### [Assigned task]
The records are to be reproduced verbatim.

(Record set)

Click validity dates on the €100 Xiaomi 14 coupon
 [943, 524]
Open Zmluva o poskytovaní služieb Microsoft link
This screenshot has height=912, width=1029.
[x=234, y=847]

(End Record set)

### [Solution to this problem]
Click validity dates on the €100 Xiaomi 14 coupon
 [943, 524]
Open Zmluva o poskytovaní služieb Microsoft link
This screenshot has height=912, width=1029.
[x=234, y=847]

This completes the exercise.